> Your assignment
Look through the material below. Copy every line with the string "announcement" in it.

======== The input ========

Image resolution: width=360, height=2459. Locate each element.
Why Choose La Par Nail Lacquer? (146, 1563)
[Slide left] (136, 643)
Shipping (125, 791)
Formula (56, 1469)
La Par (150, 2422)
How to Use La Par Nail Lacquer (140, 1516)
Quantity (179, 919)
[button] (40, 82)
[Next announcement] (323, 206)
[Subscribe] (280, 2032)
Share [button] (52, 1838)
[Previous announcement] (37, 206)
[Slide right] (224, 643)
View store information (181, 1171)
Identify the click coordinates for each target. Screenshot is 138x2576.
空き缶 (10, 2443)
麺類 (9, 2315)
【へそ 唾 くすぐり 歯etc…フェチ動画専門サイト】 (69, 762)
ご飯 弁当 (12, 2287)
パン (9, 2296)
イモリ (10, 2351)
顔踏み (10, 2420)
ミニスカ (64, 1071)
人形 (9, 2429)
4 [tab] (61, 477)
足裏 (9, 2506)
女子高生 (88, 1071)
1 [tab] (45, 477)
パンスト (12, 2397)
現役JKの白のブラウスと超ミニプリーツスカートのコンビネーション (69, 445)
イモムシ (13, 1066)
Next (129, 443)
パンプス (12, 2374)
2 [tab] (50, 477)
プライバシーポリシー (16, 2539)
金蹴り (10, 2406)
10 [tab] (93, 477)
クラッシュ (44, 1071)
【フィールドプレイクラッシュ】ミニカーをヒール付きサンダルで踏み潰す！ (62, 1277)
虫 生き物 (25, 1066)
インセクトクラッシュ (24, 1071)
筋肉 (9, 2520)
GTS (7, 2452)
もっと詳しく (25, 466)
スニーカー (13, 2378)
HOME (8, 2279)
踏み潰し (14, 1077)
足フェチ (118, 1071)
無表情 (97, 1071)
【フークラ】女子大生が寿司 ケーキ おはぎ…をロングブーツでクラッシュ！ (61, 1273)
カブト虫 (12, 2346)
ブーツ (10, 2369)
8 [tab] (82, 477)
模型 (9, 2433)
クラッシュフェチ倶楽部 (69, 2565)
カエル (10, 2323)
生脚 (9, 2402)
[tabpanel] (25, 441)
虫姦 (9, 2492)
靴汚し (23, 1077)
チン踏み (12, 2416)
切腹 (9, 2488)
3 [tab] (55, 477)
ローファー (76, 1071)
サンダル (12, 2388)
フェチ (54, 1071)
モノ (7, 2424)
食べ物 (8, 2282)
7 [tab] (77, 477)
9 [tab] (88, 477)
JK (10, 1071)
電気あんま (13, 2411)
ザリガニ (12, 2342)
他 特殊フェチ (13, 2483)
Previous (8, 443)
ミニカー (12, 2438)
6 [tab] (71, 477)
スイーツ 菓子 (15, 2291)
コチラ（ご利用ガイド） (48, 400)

========

> Exercise result
[Next announcement] (323, 206)
[Previous announcement] (37, 206)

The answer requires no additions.